Sales are down and the share price keeps sliding, but Sun claims it's starting to win deals against IBM with a new customized sales process. Most strikingly of all, executives say the company is still interested in acquiring technically savvy startups to flesh out its product line. An acquisition by Sun isn't the financial plum it might have been in 1999 or 2000, but it's still better than going under.
Java and Solaris aside, there's very little in the company's much-vaunted middleware stack that actually originated within Sun. Even the Solaris 9 Resource Manager, of which the company is inordinately proud, is a rewrite from scratch of Aurema's ShareII scheduling engine. JXTA, the pet project of Sun's chief scientist Bill Joy, is based in part on technology acquired with P2P pioneer Infrasearch in March 2001.
On the hardware side, the September 2000 acquisition of Cobalt Networks has become the basis of Sun's shiny new x86-based LX50 Linux servers, while the July 2002 purchase of stealth company Afara WebSystems seems to point to a low-end Sparc line.
Financial: Whatever its faults, Sun can't be accused of suffering from 'not invented here' syndrome. With the notable exceptions of Netscape and Forte, its typical target is a privately held vendor of critically acclaimed technology. Sun tends not to buy market share or customer traction so much as intellectual property. The company apparently has considerable confidence in its own ability to shift boxes – confidence that might have seemed misplaced this time last year, but that appears somewhat less so after 12 months of concentrated effort to focus the marketing message and simplify the product line.
It's much too soon to say that all will be well with Sun. High-profile executives have left the company, sales are expected to come in about 15% lower even than last year and many observers are concerned that in spite of these hard times, operating expenses will rise. IBM is out to eat Sun's lunch, and it's been enjoying a certain amount of success.
All these factors are reflected in the company's pathetically deflated stock price: shares are around $3.50, from a 52-week high of $15 or so, far below the glory days of $60-70 when Sun put the dot in dot-com. Even so, the terms of Sun's refocus – an emphasis on technical excellence, and especially a customized sales process said to be closing deals even against Big Blue – suggest that its acquisition strategy will remain intact. Look for the company to keep shopping among early-stage startups with unimpeachable technical chops.
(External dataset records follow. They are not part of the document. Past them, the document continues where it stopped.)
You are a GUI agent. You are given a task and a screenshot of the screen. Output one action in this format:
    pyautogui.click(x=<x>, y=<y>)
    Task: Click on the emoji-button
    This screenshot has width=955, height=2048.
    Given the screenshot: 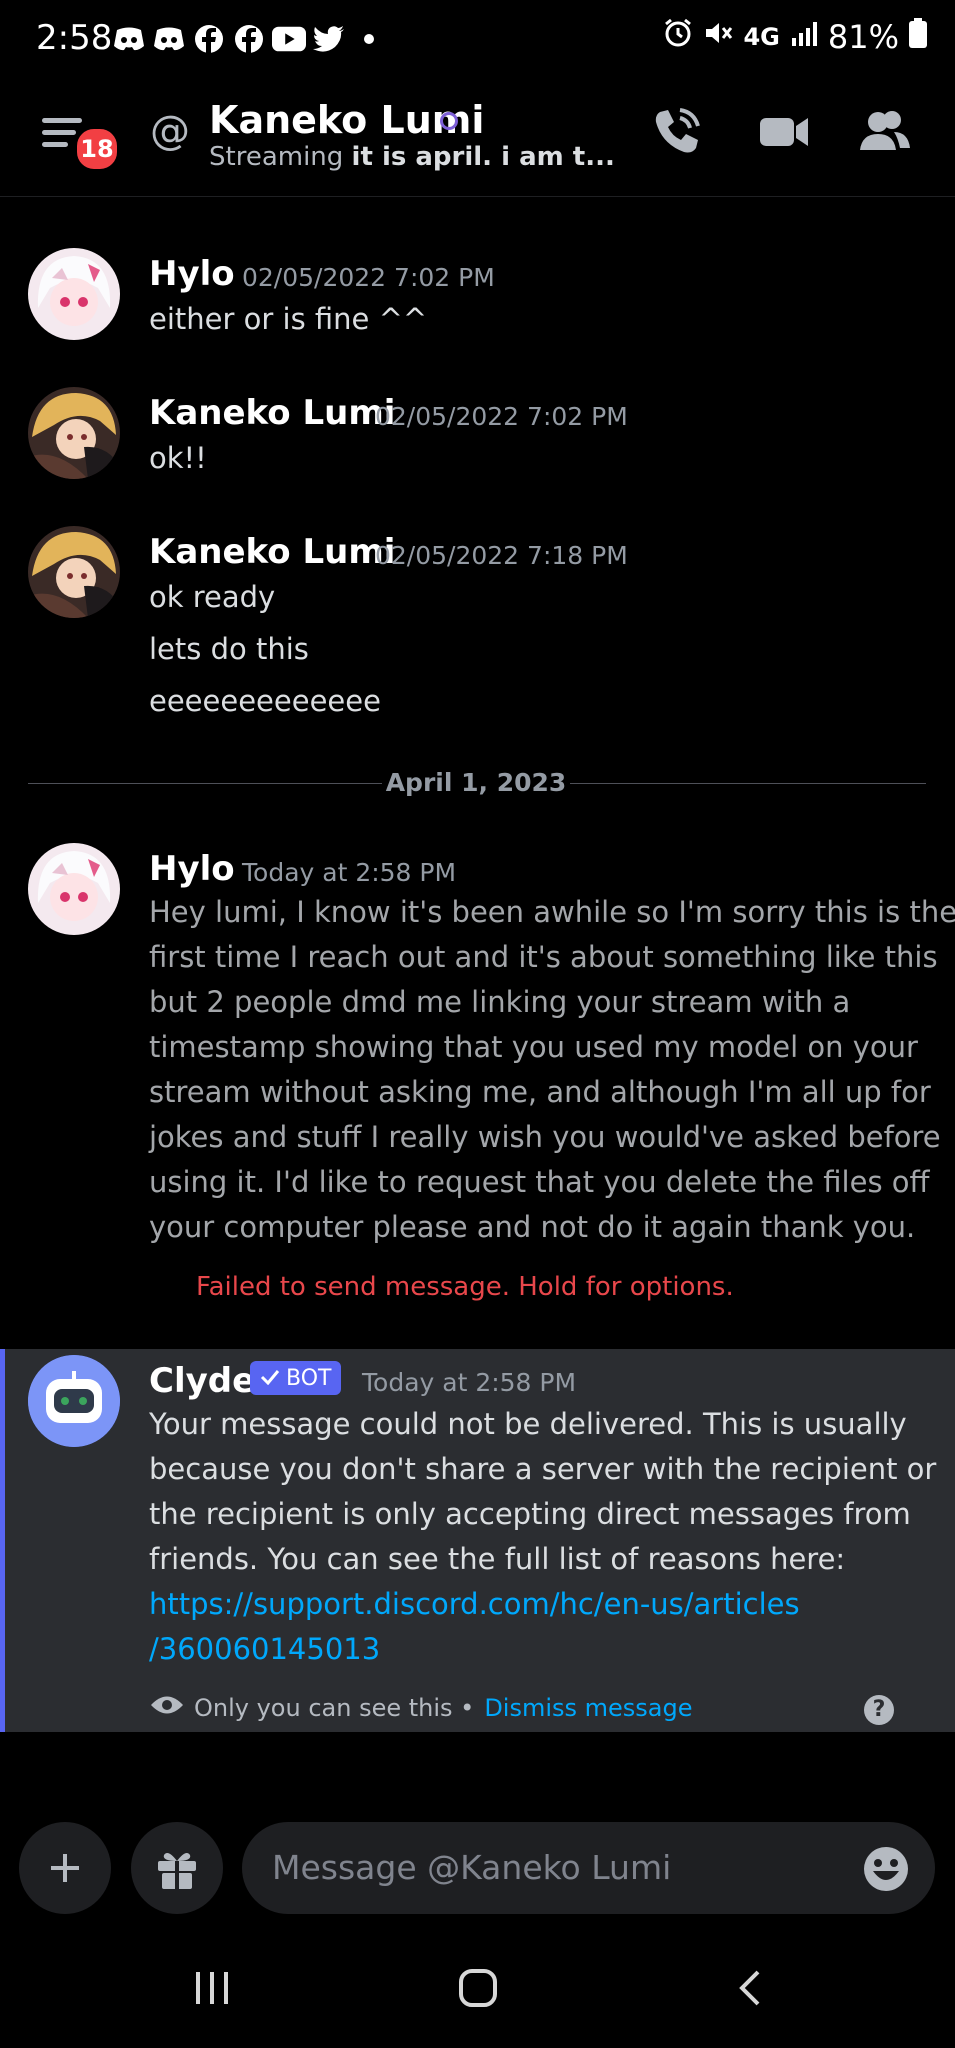 What is the action you would take?
    pyautogui.click(x=886, y=1869)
Strategy: Just where might it find them? One indicator of Sun's future interests is, ironically enough, the subsequent careers of executives who have left the company. You might say that the giant vendors, and especially Sun, have outsourced part of the risk of research and development to veterans who helm startups in promising sectors. If the startups succeed, Sun or one of its competitors can reap the gains without running the risk. Of the current crop of ex-Sun vehicles, three in particular stand out.
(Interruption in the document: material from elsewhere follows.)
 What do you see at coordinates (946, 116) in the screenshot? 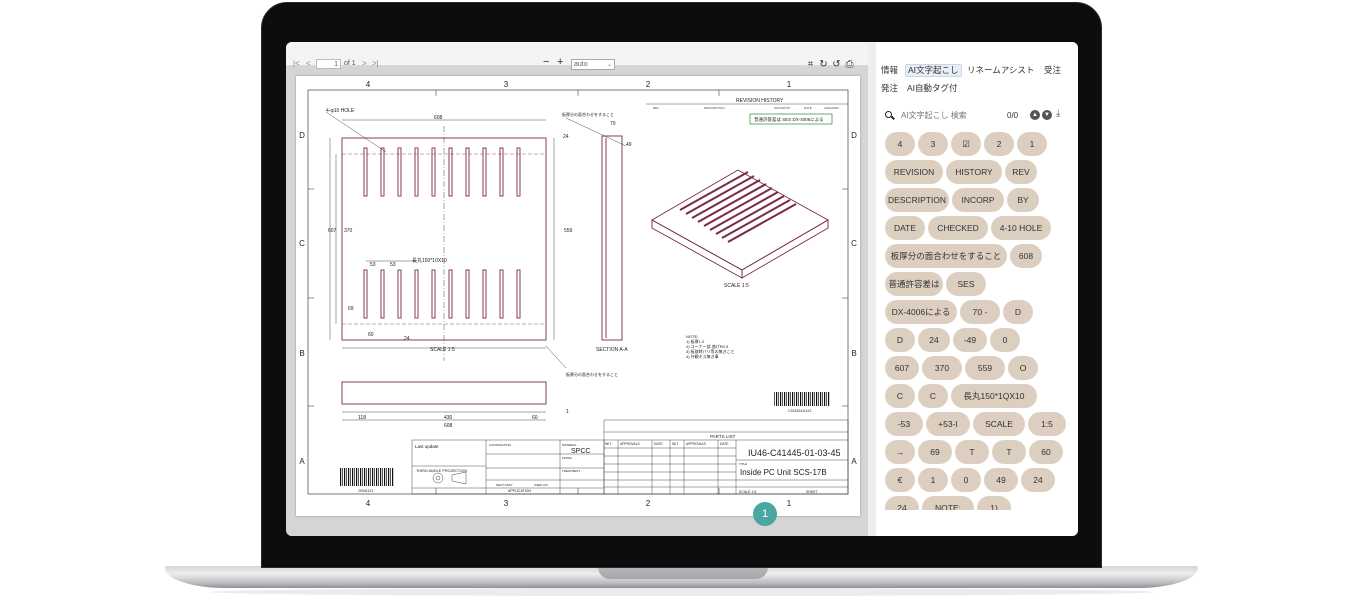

Ejasent, founded as Apera, is the brainchild of Rajeev Bharadhwaj, the former architect of Sun's JavaOS. He remains on board as CTO. The company's software dynamically assigns servers to multiple applications, letting data center operators improve utilization and billing. It's a key player in an emerging resource-pooling market that also involves Jareva, Terraspring, Think Dynamics and even HP and IBM.
Systinet, which started life as Idoox, is the fifth venture from Czech Republic entrepreneur Roman Stanek. His fourth startup was NetBeans. Stanek was still working for Sun when he rounded up a fresh team of talented developers and set them to work in Prague, this time on XML and Web services. Their pioneering SOAP engine won rave reviews and earned the company over $23m in venture financing. A competitor to Cape Clear and The Mind Electric, Systinet now boasts a remarkable 5-million-user deal with Europe's T-Motion wireless network, and wields an influence in the Web services world that is well out of proportion to its small size.
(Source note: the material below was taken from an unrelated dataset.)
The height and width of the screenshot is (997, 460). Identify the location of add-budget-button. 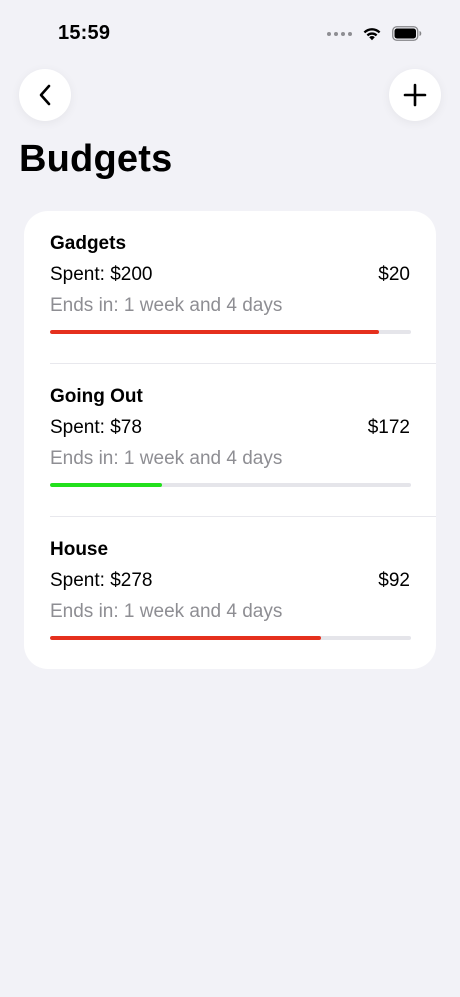
(415, 95).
Finally, there's AmberPoint, formerly Edgility, founded by Sun and Forte veterans John Hubinger and Paul Butterworth. AmberPoint's Management Foundation software tackles the thorny problem of monitoring distributed Web services – not to mention access control, online upgrades, business and system alerts and comprehensible logging. AmberPoint takes its place beside Corporate Oxygen, Digital Evolution, Infravio, Talking Blocks and WestGlobal in the brand-new but fiercely competitive Web services management market.
None of which is to say that Sun will buy Ejasent, Systinet or AmberPoint – only that former Sun superstars, including three who have already succeeded in selling their own ventures to the company, have identified resource pooling, Web services and management as hot new sectors of enterprise software. Sun has a certain amount of expertise in each area already, but it could probably use more.
The451 assessment: With HP and IBM on its back in the enterprise server market and Microsoft's .NET posing a direct threat to its own middleware stack based on J2EE, Sun needs to add competitive advantages as quickly and cost-effectively as it can. Sun -- a compulsive shopper for technically proficient startups -- will make more purchases, most likely of privately held firms in fast-moving sectors like management and Web services. Based on its past performance, the company will also do a reasonable job of integrating the intellectual property it buys.